• **Directive A**
In the records, reproduce the stretch from the line containing "Tap the callout number 2" through the line containing "Point to the callout", requests included, and return only those lines. Multiply each answer coordinate by 0.65 and round it to a whole number, with halves rounding up.

I am seeing excessive memory consumption when using the scalable_malloc/scalable_free "C" routines and TBB 4.1 (as part of Parallel Studio) that I do not see when using malloc()/free() or the mkl memory allocation routines.
In a loop, I create and destroy threads that make many calls into scalable_malloc and scalable_free. There are no scalable_ calls "across threads" or from the main thread. These calls are all balanced so no allocated memory is being left dangling.
Each time through the loop memory consumption seems to be increasing as if some thread specific buffers are not being returned when the threads are being destroyed.
MKL has a function MKL_Free_Thread_Buffers that I can call at the end of a thread, just before it dies. Does TBB need a similar call?
As Vladimir mentioned, there is an call similar to MKL_Free_Thread_Buffers(), but there is no need for it at thread’s termination time, as all per-thread buffers have to be released automatically. Are sequence of allocations is different between iterations of your outer loop (we have to understand is it memory fragmentation or memory leak)? How big is regression in memory consumption in comparison to system allocator?

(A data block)
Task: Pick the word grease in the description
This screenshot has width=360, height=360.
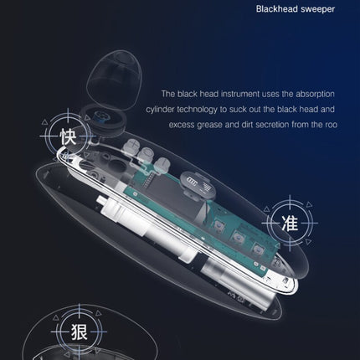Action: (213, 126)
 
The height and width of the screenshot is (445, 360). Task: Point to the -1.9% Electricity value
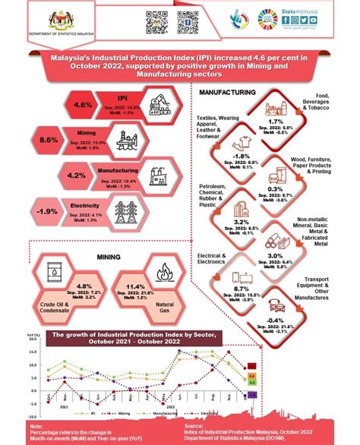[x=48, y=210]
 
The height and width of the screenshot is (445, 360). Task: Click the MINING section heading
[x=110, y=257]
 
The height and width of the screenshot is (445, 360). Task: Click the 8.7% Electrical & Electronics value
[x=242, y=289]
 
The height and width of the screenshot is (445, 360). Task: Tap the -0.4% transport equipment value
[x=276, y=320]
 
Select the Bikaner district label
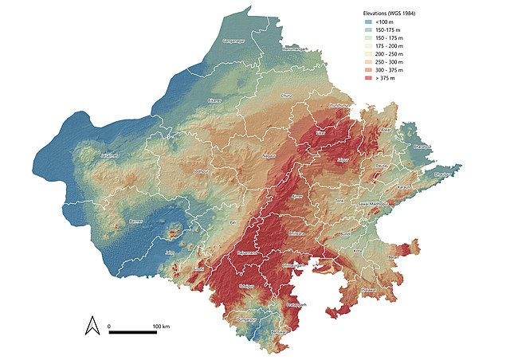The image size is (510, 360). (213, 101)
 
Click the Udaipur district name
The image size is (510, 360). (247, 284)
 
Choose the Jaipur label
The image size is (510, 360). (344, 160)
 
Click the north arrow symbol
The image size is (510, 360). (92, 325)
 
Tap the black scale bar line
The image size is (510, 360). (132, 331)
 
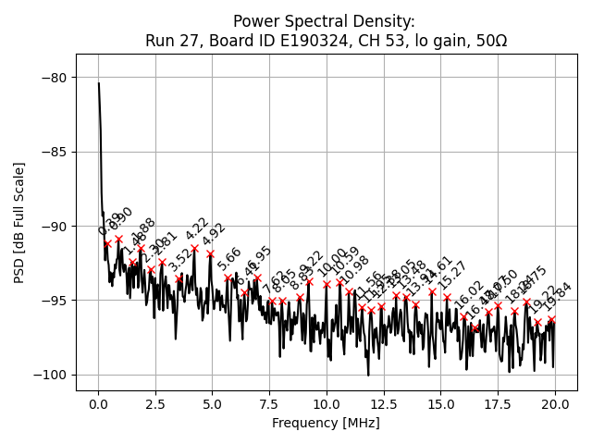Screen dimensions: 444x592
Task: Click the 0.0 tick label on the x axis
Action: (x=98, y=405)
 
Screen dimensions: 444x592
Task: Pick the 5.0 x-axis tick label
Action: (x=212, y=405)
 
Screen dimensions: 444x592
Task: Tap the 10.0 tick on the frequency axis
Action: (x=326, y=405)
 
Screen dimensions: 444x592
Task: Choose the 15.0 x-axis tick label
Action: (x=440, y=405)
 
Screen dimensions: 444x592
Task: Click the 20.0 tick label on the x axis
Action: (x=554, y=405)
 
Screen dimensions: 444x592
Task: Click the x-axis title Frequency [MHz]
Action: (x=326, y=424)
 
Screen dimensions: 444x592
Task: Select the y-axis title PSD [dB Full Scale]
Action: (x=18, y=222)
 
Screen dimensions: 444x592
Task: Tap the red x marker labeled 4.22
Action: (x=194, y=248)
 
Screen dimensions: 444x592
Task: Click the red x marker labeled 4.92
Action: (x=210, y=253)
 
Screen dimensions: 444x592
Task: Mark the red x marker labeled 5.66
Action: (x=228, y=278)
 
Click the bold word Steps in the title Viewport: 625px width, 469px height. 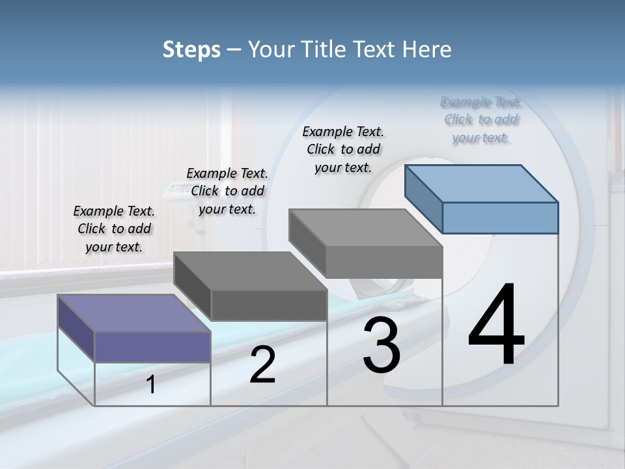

* * *

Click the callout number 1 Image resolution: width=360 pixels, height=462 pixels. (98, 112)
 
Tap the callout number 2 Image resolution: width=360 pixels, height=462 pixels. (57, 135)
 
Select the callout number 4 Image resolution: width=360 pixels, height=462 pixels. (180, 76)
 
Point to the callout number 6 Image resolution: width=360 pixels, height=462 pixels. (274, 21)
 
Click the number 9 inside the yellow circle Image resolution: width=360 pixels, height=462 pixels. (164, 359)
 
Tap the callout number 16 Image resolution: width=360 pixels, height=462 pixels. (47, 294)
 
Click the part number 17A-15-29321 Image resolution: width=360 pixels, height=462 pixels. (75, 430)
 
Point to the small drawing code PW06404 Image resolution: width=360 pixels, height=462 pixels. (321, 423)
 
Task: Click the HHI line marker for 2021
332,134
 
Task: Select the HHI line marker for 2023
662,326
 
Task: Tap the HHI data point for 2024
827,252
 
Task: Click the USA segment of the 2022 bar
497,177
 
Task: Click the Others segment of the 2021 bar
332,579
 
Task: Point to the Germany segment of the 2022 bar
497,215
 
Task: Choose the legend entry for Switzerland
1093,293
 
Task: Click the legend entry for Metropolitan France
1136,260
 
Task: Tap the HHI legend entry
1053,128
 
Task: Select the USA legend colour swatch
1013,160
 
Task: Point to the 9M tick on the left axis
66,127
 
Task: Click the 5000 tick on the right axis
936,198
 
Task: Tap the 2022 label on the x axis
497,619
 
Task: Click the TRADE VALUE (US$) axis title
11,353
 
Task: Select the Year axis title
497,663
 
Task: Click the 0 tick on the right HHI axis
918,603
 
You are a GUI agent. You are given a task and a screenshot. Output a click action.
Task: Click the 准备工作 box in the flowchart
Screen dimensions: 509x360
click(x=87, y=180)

* * *

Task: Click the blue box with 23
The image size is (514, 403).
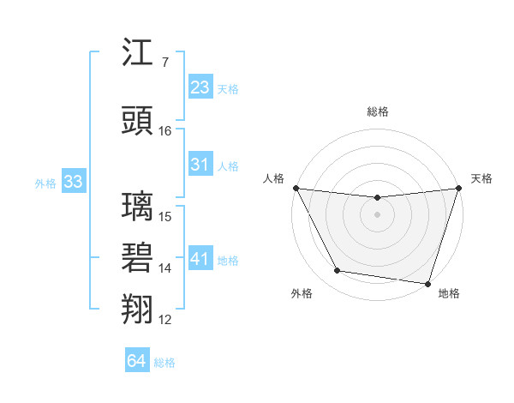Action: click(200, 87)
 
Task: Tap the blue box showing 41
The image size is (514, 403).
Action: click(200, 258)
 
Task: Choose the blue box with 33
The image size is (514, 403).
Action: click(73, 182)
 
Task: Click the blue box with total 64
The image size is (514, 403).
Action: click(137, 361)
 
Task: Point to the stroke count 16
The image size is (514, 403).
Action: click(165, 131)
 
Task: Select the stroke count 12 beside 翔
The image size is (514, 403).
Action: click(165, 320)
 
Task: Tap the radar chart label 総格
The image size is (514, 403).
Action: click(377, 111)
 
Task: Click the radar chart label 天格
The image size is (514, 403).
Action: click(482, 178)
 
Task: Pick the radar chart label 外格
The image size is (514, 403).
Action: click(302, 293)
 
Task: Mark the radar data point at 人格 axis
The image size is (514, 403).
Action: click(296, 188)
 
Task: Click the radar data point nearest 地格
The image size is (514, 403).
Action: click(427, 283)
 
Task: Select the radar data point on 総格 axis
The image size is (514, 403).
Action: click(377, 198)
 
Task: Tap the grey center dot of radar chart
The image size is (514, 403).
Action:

• **Directive B**
Duplicate the forum thread on memory use with TBB's scalable_malloc word for word.

• **Expected output A**
Tap the callout number 2 Image resolution: width=360 pixels, height=462 pixels. (37, 88)
 
Select the callout number 4 Image resolution: width=360 pixels, height=462 pixels. (117, 49)
 
Point to the callout number 6 Image resolution: width=360 pixels, height=462 pixels. (178, 14)

• **Expected output B**
I am seeing excessive memory consumption when using the scalable_malloc/scalable_free "C" routines and TBB 4.1 (as part of Parallel Studio) that I do not see when using malloc()/free() or the mkl memory allocation routines.
In a loop, I create and destroy threads that make many calls into scalable_malloc and scalable_free. There are no scalable_ calls "across threads" or from the main thread. These calls are all balanced so no allocated memory is being left dangling.
Each time through the loop memory consumption seems to be increasing as if some thread specific buffers are not being returned when the threads are being destroyed.
MKL has a function MKL_Free_Thread_Buffers that I can call at the end of a thread, just before it dies. Does TBB need a similar call?
As Vladimir mentioned, there is an call similar to MKL_Free_Thread_Buffers(), but there is no need for it at thread’s termination time, as all per-thread buffers have to be released automatically. Are sequence of allocations is different between iterations of your outer loop (we have to understand is it memory fragmentation or memory leak)? How big is regression in memory consumption in comparison to system allocator?